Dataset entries

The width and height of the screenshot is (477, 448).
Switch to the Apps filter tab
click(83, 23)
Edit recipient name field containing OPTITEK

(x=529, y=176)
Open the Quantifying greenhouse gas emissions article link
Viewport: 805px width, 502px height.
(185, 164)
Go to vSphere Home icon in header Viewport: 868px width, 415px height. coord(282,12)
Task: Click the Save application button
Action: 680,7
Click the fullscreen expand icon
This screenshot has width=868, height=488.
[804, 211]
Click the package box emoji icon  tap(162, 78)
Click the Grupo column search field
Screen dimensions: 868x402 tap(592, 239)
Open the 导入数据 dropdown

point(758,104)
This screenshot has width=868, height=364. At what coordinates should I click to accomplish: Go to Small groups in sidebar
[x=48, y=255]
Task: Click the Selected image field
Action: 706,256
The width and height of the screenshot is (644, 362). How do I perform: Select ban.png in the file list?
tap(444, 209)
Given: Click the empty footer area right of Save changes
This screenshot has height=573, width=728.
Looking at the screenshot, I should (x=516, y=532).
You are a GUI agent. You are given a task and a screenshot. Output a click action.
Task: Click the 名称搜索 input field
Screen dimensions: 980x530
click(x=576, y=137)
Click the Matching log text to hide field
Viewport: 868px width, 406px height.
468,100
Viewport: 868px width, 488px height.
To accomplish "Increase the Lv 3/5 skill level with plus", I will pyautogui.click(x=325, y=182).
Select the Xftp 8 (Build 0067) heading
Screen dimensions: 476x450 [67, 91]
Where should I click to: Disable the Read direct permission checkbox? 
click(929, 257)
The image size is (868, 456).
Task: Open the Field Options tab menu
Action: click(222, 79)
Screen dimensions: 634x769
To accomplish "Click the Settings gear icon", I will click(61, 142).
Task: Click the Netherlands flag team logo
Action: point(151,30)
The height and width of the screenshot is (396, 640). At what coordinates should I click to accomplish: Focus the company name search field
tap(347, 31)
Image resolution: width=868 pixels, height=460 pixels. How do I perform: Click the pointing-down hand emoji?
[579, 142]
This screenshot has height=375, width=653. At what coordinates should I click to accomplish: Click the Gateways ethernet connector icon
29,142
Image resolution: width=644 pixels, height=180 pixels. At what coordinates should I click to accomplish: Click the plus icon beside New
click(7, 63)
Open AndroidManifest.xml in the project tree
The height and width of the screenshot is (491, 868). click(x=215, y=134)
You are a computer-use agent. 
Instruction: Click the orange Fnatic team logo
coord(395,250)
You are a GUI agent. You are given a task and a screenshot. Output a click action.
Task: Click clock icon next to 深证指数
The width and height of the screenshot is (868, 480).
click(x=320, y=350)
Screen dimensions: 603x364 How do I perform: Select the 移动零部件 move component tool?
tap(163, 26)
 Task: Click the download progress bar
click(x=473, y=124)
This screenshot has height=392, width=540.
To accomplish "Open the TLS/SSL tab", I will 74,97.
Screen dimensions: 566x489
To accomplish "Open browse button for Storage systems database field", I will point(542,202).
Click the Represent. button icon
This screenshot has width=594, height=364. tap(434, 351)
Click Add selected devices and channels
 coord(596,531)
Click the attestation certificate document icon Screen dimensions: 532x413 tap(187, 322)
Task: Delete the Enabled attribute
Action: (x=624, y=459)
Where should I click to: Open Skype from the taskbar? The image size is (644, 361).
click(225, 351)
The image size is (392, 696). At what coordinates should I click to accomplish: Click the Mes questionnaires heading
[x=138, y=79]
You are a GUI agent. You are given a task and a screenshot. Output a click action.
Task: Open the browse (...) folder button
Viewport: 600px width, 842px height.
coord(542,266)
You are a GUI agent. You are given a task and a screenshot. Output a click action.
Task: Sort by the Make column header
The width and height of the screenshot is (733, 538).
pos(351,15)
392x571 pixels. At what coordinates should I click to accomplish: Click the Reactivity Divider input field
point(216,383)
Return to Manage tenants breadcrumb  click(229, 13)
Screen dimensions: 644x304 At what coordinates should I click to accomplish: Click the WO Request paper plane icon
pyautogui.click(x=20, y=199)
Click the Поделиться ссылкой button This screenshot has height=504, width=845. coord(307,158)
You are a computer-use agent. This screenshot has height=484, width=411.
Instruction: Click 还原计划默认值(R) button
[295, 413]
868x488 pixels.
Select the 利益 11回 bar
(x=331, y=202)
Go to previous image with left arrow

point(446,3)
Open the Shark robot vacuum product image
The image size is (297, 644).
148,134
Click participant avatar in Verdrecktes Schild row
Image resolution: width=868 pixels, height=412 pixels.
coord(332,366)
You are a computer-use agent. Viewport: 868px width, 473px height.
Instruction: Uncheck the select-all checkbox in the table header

### Problem description
The records above are to be output in full and without error.

### Problem solution
The width and height of the screenshot is (477, 448).
Switch to the Apps filter tab
click(83, 23)
Edit recipient name field containing OPTITEK

(x=529, y=176)
Open the Quantifying greenhouse gas emissions article link
Viewport: 805px width, 502px height.
(185, 164)
Go to vSphere Home icon in header Viewport: 868px width, 415px height. coord(282,12)
Task: Click the Save application button
Action: 680,7
Click the fullscreen expand icon
This screenshot has width=868, height=488.
[804, 211]
Click the package box emoji icon  tap(162, 78)
Click the Grupo column search field
Screen dimensions: 868x402 tap(592, 239)
Open the 导入数据 dropdown

point(758,104)
This screenshot has width=868, height=364. At what coordinates should I click to accomplish: Go to Small groups in sidebar
[x=48, y=255]
Task: Click the Selected image field
Action: 706,256
The width and height of the screenshot is (644, 362). How do I perform: Select ban.png in the file list?
tap(444, 209)
Given: Click the empty footer area right of Save changes
This screenshot has height=573, width=728.
Looking at the screenshot, I should (x=516, y=532).
You are a GUI agent. You are given a task and a screenshot. Output a click action.
Task: Click the 名称搜索 input field
Screen dimensions: 980x530
click(x=576, y=137)
Click the Matching log text to hide field
Viewport: 868px width, 406px height.
468,100
Viewport: 868px width, 488px height.
To accomplish "Increase the Lv 3/5 skill level with plus", I will pyautogui.click(x=325, y=182).
Select the Xftp 8 (Build 0067) heading
Screen dimensions: 476x450 [67, 91]
Where should I click to: Disable the Read direct permission checkbox? 
click(929, 257)
The image size is (868, 456).
Task: Open the Field Options tab menu
Action: click(222, 79)
Screen dimensions: 634x769
To accomplish "Click the Settings gear icon", I will click(61, 142).
Task: Click the Netherlands flag team logo
Action: point(151,30)
The height and width of the screenshot is (396, 640). At what coordinates should I click to accomplish: Focus the company name search field
tap(347, 31)
Image resolution: width=868 pixels, height=460 pixels. How do I perform: Click the pointing-down hand emoji?
[579, 142]
This screenshot has height=375, width=653. At what coordinates should I click to accomplish: Click the Gateways ethernet connector icon
29,142
Image resolution: width=644 pixels, height=180 pixels. At what coordinates should I click to accomplish: Click the plus icon beside New
click(7, 63)
Open AndroidManifest.xml in the project tree
The height and width of the screenshot is (491, 868). click(x=215, y=134)
You are a computer-use agent. 
Instruction: Click the orange Fnatic team logo
coord(395,250)
You are a GUI agent. You are given a task and a screenshot. Output a click action.
Task: Click clock icon next to 深证指数
The width and height of the screenshot is (868, 480).
click(x=320, y=350)
Screen dimensions: 603x364 How do I perform: Select the 移动零部件 move component tool?
tap(163, 26)
 Task: Click the download progress bar
click(x=473, y=124)
This screenshot has height=392, width=540.
To accomplish "Open the TLS/SSL tab", I will 74,97.
Screen dimensions: 566x489
To accomplish "Open browse button for Storage systems database field", I will point(542,202).
Click the Represent. button icon
This screenshot has width=594, height=364. tap(434, 351)
Click Add selected devices and channels
 coord(596,531)
Click the attestation certificate document icon Screen dimensions: 532x413 tap(187, 322)
Task: Delete the Enabled attribute
Action: (x=624, y=459)
Where should I click to: Open Skype from the taskbar? The image size is (644, 361).
click(225, 351)
The image size is (392, 696). At what coordinates should I click to accomplish: Click the Mes questionnaires heading
[x=138, y=79]
You are a GUI agent. You are given a task and a screenshot. Output a click action.
Task: Open the browse (...) folder button
Viewport: 600px width, 842px height.
coord(542,266)
You are a GUI agent. You are given a task and a screenshot. Output a click action.
Task: Sort by the Make column header
The width and height of the screenshot is (733, 538).
pos(351,15)
392x571 pixels. At what coordinates should I click to accomplish: Click the Reactivity Divider input field
point(216,383)
Return to Manage tenants breadcrumb  click(229, 13)
Screen dimensions: 644x304 At what coordinates should I click to accomplish: Click the WO Request paper plane icon
pyautogui.click(x=20, y=199)
Click the Поделиться ссылкой button This screenshot has height=504, width=845. coord(307,158)
You are a computer-use agent. This screenshot has height=484, width=411.
Instruction: Click 还原计划默认值(R) button
[295, 413]
868x488 pixels.
Select the 利益 11回 bar
(x=331, y=202)
Go to previous image with left arrow

point(446,3)
Open the Shark robot vacuum product image
The image size is (297, 644).
148,134
Click participant avatar in Verdrecktes Schild row
Image resolution: width=868 pixels, height=412 pixels.
coord(332,366)
You are a computer-use agent. Viewport: 868px width, 473px height.
Instruction: Uncheck the select-all checkbox in the table header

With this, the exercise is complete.